Thursday, May 15, 2014

Despite Stronger Q1 GDP Growth, Japan is Not Out of the Woods

Japan's GDP grew at a 5.9% annualized rate in Q1, beating expectations for growth of 4.2% and bringing hope that Japan will be able to avoid a tax-increase-induced slowdown in Q2 and beyond (1st chart). Indeed, the main drivers of the QoQ growth were private consumption and private non-residential fixed investment, which is a nice change from government-spending-led growth for the last year (2nd chart). However, we would caution about being overly optimistic on Japan's growth prospects for the next few quarters. For one, the increase in private consumption and investment is likely largely driven by demand being brought forward ahead of the April consumption tax increase. This tailwind will turn to a headwind in the Q2 GDP numbers. Secondly, the retreat in government investment (the grey bar below), is set to continue to detract from GDP in the coming quarters as stimulus spending winds down. We've noted all this in the past here and here.

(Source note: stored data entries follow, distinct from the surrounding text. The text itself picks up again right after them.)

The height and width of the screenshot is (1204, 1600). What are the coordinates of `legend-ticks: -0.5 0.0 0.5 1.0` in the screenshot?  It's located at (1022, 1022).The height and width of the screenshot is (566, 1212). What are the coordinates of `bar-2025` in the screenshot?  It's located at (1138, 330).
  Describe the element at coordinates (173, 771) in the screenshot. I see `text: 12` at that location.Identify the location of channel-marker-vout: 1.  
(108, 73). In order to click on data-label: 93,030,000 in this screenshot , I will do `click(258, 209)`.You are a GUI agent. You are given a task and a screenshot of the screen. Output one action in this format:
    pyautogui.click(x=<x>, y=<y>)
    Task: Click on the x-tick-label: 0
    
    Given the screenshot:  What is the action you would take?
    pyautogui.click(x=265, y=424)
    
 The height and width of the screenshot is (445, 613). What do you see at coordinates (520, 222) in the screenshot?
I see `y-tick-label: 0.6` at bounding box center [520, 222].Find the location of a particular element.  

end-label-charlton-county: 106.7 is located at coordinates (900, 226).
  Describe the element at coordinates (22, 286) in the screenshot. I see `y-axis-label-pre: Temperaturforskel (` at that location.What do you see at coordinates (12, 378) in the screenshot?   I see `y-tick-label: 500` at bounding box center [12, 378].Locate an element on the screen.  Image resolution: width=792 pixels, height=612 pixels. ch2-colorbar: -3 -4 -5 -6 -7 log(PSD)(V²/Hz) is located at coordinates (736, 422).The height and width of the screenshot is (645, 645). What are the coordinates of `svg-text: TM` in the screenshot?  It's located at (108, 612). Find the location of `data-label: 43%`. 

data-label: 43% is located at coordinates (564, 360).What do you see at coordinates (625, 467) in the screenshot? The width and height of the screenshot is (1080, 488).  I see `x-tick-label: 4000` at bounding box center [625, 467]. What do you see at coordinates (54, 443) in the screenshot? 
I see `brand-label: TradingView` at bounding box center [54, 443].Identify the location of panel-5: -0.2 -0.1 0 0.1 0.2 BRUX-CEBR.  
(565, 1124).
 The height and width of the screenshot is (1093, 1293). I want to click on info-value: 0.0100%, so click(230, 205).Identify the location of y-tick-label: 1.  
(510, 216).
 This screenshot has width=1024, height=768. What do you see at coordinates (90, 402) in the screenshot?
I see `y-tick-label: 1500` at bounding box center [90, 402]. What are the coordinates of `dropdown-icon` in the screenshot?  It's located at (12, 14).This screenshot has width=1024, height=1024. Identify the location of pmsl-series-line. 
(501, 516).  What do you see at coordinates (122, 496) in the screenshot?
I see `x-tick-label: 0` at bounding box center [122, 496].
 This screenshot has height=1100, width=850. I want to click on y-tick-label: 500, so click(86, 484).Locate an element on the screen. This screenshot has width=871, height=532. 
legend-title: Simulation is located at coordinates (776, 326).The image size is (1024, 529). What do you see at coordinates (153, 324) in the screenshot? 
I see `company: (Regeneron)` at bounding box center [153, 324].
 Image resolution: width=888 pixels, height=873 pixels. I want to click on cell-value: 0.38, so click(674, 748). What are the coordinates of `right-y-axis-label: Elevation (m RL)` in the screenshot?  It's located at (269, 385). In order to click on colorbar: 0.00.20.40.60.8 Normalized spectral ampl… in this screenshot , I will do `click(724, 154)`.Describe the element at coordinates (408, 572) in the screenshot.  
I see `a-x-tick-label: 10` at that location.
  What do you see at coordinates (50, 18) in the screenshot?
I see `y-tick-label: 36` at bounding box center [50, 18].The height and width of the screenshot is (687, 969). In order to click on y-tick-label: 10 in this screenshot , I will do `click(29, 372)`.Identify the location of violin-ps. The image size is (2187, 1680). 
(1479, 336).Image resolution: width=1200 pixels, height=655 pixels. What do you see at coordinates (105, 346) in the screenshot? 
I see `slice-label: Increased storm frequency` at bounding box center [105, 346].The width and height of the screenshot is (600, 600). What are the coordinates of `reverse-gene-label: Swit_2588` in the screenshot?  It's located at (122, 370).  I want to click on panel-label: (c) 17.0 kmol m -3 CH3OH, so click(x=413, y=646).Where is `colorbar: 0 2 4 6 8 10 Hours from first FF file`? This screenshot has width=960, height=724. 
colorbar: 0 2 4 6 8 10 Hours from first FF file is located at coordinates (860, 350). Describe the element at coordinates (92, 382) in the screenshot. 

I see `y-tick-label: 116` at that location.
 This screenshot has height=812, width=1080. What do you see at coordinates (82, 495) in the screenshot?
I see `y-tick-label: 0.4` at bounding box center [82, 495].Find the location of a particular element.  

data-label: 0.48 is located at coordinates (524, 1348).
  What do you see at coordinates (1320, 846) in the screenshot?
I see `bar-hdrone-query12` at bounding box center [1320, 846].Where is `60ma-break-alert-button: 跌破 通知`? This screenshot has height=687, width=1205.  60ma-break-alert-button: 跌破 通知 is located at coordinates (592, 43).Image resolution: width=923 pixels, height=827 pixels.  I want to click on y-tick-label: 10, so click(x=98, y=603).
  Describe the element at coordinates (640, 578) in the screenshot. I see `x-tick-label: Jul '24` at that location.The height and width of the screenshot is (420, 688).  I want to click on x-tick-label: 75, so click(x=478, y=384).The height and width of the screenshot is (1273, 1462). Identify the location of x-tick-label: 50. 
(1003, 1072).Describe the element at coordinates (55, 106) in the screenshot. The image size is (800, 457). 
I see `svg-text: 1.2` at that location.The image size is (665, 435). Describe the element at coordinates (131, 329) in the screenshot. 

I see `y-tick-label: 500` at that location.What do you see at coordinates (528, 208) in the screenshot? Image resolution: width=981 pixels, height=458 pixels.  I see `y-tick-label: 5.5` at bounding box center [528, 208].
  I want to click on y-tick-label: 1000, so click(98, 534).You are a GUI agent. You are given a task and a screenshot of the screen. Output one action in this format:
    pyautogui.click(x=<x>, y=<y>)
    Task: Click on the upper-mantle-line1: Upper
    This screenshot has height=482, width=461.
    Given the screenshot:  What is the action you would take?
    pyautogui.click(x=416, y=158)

Further, recent data don't yet reveal the foundations for the accelerating growth story. Real wages are falling and look set to continue on that course as the weaker yen feeds through to the real economy (3rd chart), consumer confidence has been falling since the middle of 2013 (chart 4), and business survey data (like the headline manufacturing PMI and the new orders components of the manufacturing PMI in charts 5 and 6) weakened handily in April.